Item-finding records |
— BEGIN —

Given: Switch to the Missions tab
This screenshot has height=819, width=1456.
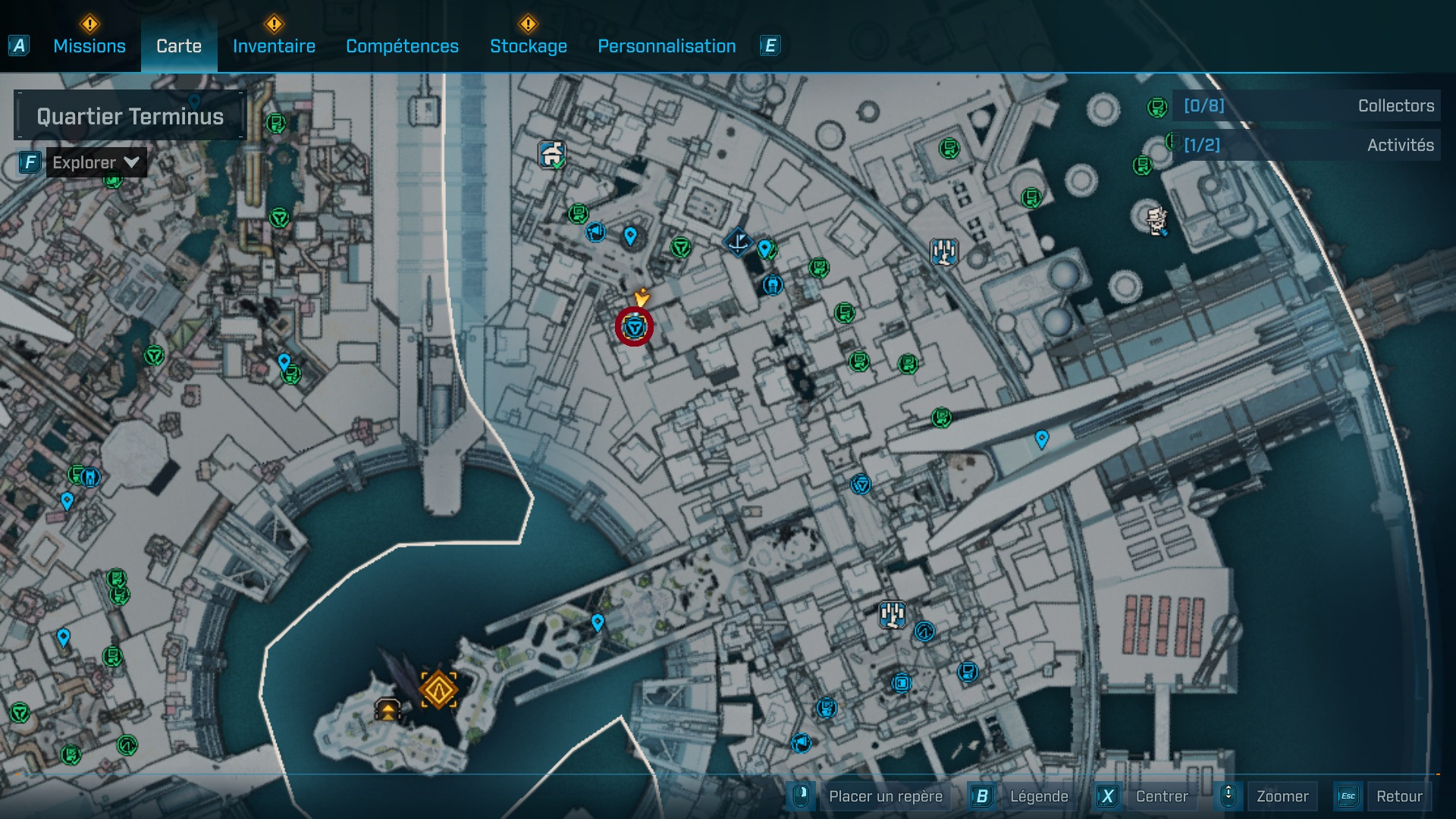Looking at the screenshot, I should pos(89,46).
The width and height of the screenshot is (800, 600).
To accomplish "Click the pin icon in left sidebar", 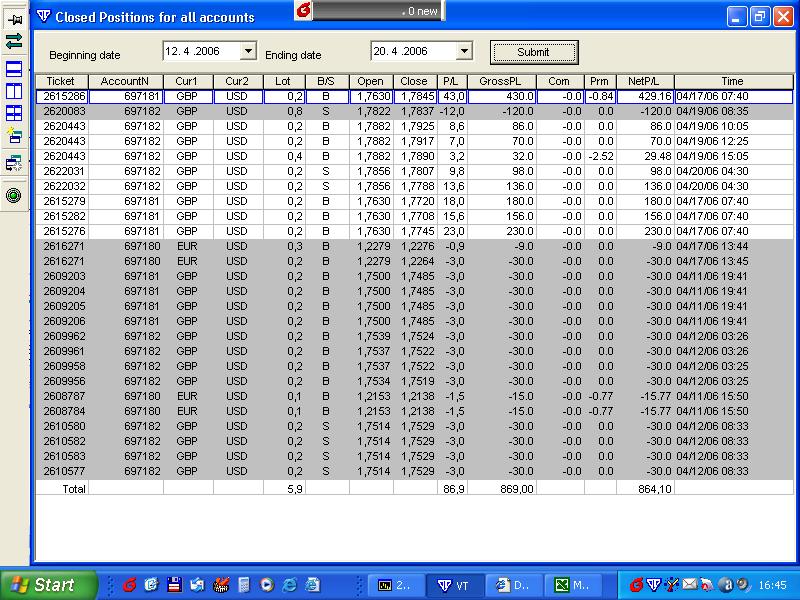I will click(x=14, y=18).
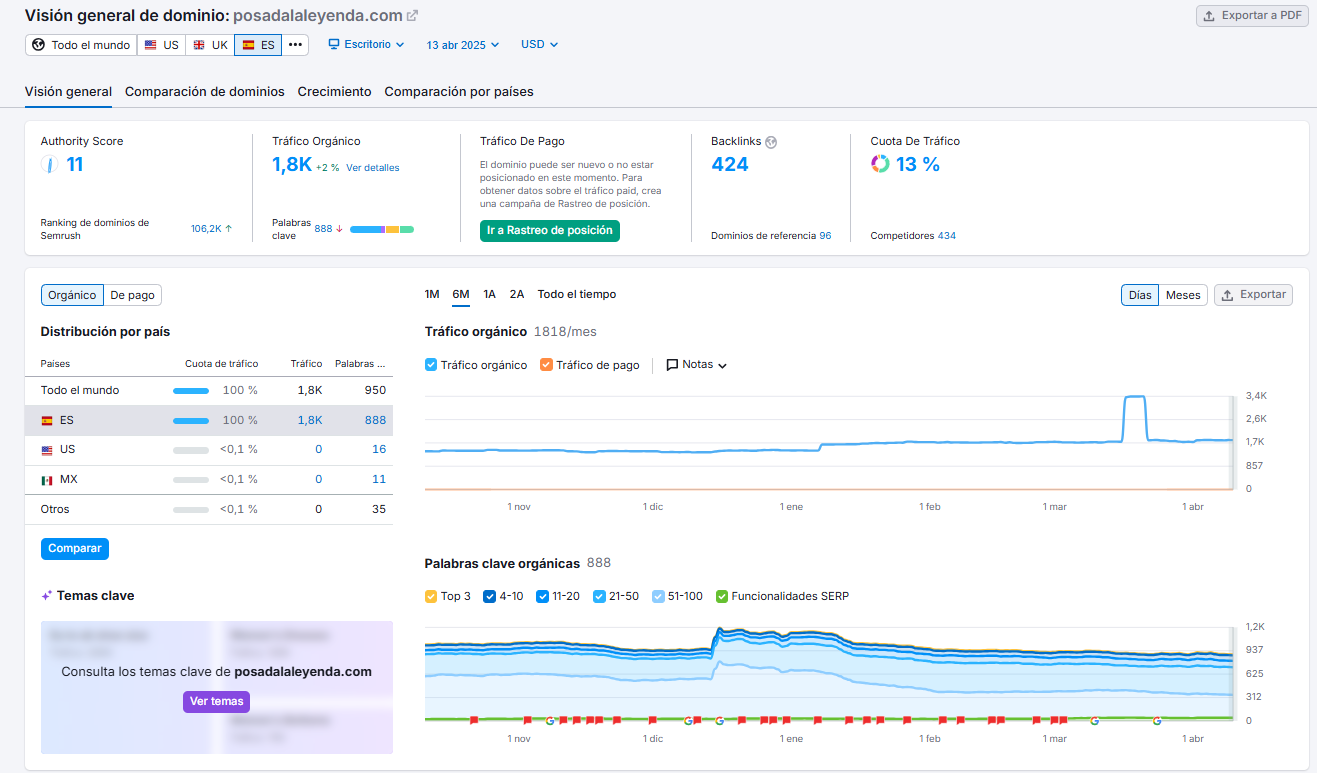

— END —

THE REQUEST |
Pick out every line of the data above that contains the string "width", and copy those lines. Treat uppercase and lowercase letters as different.

COMPLETE ANSWER |
This screenshot has height=819, width=1456.
The width and height of the screenshot is (800, 600).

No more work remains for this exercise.